Copy out everything in the listing from the line containing "What do you see at coordinates (59, 2231)" down to the line containing "December 2023 is", both of those lines included.

Saved entries:
········

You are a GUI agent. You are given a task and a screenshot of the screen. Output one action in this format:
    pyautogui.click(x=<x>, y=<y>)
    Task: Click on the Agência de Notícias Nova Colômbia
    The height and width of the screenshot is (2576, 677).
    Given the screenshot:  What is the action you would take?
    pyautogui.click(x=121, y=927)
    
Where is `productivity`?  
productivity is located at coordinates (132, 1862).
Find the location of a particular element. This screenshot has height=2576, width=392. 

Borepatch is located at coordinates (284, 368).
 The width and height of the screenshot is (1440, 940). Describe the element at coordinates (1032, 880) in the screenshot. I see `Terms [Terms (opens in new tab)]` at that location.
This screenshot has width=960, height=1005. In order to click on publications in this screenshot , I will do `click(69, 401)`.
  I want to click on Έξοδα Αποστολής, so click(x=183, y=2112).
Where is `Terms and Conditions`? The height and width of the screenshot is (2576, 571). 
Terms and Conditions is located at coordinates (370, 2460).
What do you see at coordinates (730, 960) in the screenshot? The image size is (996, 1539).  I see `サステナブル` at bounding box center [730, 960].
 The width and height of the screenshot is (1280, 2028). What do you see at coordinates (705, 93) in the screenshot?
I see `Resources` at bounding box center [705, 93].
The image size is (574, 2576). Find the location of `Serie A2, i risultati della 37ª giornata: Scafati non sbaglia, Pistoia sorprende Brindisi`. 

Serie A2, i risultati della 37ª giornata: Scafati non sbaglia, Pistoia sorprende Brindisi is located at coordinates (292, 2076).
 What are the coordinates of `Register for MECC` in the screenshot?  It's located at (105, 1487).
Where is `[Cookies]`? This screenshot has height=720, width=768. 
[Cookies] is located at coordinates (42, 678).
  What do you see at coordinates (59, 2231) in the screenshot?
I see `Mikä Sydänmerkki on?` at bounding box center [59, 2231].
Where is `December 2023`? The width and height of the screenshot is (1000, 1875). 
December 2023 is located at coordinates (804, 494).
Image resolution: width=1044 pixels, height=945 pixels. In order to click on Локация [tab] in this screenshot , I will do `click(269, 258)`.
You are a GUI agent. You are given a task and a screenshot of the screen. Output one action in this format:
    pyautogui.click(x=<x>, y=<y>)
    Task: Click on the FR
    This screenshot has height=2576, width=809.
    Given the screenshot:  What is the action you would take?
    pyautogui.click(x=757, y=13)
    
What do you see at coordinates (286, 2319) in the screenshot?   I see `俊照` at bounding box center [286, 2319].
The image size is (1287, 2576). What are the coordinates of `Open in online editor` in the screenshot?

········

Solution to this problem:
  What do you see at coordinates (59, 2231) in the screenshot?
I see `Mikä Sydänmerkki on?` at bounding box center [59, 2231].
Where is `December 2023`? The width and height of the screenshot is (1000, 1875). 
December 2023 is located at coordinates (804, 494).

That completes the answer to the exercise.